- **課題の要件**
すべての項目で「GUI agent」を「UI assistant」に置き換え、ほかは一切変えずに全行を書き直してもらえますか？

- **データ欄**
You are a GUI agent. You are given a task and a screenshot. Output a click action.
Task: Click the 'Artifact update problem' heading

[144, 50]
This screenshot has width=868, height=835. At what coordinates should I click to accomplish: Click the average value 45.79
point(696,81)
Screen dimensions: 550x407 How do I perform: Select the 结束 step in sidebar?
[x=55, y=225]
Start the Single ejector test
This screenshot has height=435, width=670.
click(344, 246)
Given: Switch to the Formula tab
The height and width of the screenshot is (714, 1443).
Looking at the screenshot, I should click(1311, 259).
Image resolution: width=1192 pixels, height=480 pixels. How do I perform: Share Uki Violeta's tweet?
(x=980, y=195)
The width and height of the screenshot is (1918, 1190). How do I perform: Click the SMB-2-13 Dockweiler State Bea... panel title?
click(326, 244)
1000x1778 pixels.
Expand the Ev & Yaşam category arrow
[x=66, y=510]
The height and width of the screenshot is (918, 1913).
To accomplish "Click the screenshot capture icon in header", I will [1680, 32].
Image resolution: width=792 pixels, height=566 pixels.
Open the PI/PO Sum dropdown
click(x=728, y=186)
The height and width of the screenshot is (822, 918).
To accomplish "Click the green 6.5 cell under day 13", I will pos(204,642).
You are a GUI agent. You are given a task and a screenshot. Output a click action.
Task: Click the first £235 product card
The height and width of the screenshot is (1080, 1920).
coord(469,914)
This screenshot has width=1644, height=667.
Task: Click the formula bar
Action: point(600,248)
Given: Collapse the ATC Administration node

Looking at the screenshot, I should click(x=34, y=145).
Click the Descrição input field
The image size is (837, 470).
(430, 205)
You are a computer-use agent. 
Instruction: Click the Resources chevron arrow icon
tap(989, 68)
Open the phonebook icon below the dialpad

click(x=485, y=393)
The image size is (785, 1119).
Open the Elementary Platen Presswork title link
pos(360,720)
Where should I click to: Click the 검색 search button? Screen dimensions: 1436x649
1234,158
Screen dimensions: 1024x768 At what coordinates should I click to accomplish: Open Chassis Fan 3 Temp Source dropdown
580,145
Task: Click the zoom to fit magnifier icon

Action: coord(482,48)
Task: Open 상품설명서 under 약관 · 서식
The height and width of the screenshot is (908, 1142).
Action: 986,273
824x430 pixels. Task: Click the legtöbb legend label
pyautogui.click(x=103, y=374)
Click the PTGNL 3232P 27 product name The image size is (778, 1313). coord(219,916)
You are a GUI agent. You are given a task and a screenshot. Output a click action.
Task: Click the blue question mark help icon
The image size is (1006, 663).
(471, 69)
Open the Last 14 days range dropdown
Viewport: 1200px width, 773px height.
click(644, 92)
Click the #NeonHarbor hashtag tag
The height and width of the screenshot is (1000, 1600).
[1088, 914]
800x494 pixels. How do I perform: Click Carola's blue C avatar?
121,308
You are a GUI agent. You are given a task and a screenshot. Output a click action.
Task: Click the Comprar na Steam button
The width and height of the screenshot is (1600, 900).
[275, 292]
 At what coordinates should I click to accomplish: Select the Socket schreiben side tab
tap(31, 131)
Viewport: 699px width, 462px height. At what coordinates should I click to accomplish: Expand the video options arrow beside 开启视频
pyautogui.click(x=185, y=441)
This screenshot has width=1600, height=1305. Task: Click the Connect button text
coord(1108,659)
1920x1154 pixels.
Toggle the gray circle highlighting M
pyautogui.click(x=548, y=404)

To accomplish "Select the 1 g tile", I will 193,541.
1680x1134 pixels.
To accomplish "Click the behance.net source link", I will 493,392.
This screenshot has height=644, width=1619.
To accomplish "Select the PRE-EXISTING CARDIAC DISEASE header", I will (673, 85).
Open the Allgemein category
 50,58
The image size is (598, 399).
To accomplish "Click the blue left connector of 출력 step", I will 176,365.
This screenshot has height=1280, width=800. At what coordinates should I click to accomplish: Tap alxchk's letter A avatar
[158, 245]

- **作業結果**
You are a UI assistant. You are given a task and a screenshot. Output a click action.
Task: Click the 'Artifact update problem' heading

[144, 50]
This screenshot has width=868, height=835. At what coordinates should I click to accomplish: Click the average value 45.79
point(696,81)
Screen dimensions: 550x407 How do I perform: Select the 结束 step in sidebar?
[x=55, y=225]
Start the Single ejector test
This screenshot has height=435, width=670.
click(344, 246)
Given: Switch to the Formula tab
The height and width of the screenshot is (714, 1443).
Looking at the screenshot, I should click(1311, 259).
Image resolution: width=1192 pixels, height=480 pixels. How do I perform: Share Uki Violeta's tweet?
(x=980, y=195)
The width and height of the screenshot is (1918, 1190). How do I perform: Click the SMB-2-13 Dockweiler State Bea... panel title?
click(326, 244)
1000x1778 pixels.
Expand the Ev & Yaşam category arrow
[x=66, y=510]
The height and width of the screenshot is (918, 1913).
To accomplish "Click the screenshot capture icon in header", I will [1680, 32].
Image resolution: width=792 pixels, height=566 pixels.
Open the PI/PO Sum dropdown
click(x=728, y=186)
The height and width of the screenshot is (822, 918).
To accomplish "Click the green 6.5 cell under day 13", I will pos(204,642).
You are a UI assistant. You are given a task and a screenshot. Output a click action.
Task: Click the first £235 product card
The height and width of the screenshot is (1080, 1920).
coord(469,914)
This screenshot has width=1644, height=667.
Task: Click the formula bar
Action: point(600,248)
Given: Collapse the ATC Administration node

Looking at the screenshot, I should click(x=34, y=145).
Click the Descrição input field
The image size is (837, 470).
(430, 205)
You are a computer-use agent. 
Instruction: Click the Resources chevron arrow icon
tap(989, 68)
Open the phonebook icon below the dialpad

click(x=485, y=393)
The image size is (785, 1119).
Open the Elementary Platen Presswork title link
pos(360,720)
Where should I click to: Click the 검색 search button? Screen dimensions: 1436x649
1234,158
Screen dimensions: 1024x768 At what coordinates should I click to accomplish: Open Chassis Fan 3 Temp Source dropdown
580,145
Task: Click the zoom to fit magnifier icon

Action: coord(482,48)
Task: Open 상품설명서 under 약관 · 서식
The height and width of the screenshot is (908, 1142).
Action: 986,273
824x430 pixels. Task: Click the legtöbb legend label
pyautogui.click(x=103, y=374)
Click the PTGNL 3232P 27 product name The image size is (778, 1313). coord(219,916)
You are a UI assistant. You are given a task and a screenshot. Output a click action.
Task: Click the blue question mark help icon
The image size is (1006, 663).
(471, 69)
Open the Last 14 days range dropdown
Viewport: 1200px width, 773px height.
click(644, 92)
Click the #NeonHarbor hashtag tag
The height and width of the screenshot is (1000, 1600).
[1088, 914]
800x494 pixels. How do I perform: Click Carola's blue C avatar?
121,308
You are a UI assistant. You are given a task and a screenshot. Output a click action.
Task: Click the Comprar na Steam button
The width and height of the screenshot is (1600, 900).
[275, 292]
 At what coordinates should I click to accomplish: Select the Socket schreiben side tab
tap(31, 131)
Viewport: 699px width, 462px height. At what coordinates should I click to accomplish: Expand the video options arrow beside 开启视频
pyautogui.click(x=185, y=441)
This screenshot has width=1600, height=1305. Task: Click the Connect button text
coord(1108,659)
1920x1154 pixels.
Toggle the gray circle highlighting M
pyautogui.click(x=548, y=404)

To accomplish "Select the 1 g tile", I will 193,541.
1680x1134 pixels.
To accomplish "Click the behance.net source link", I will 493,392.
This screenshot has height=644, width=1619.
To accomplish "Select the PRE-EXISTING CARDIAC DISEASE header", I will (673, 85).
Open the Allgemein category
 50,58
The image size is (598, 399).
To accomplish "Click the blue left connector of 출력 step", I will 176,365.
This screenshot has height=1280, width=800. At what coordinates should I click to accomplish: Tap alxchk's letter A avatar
[158, 245]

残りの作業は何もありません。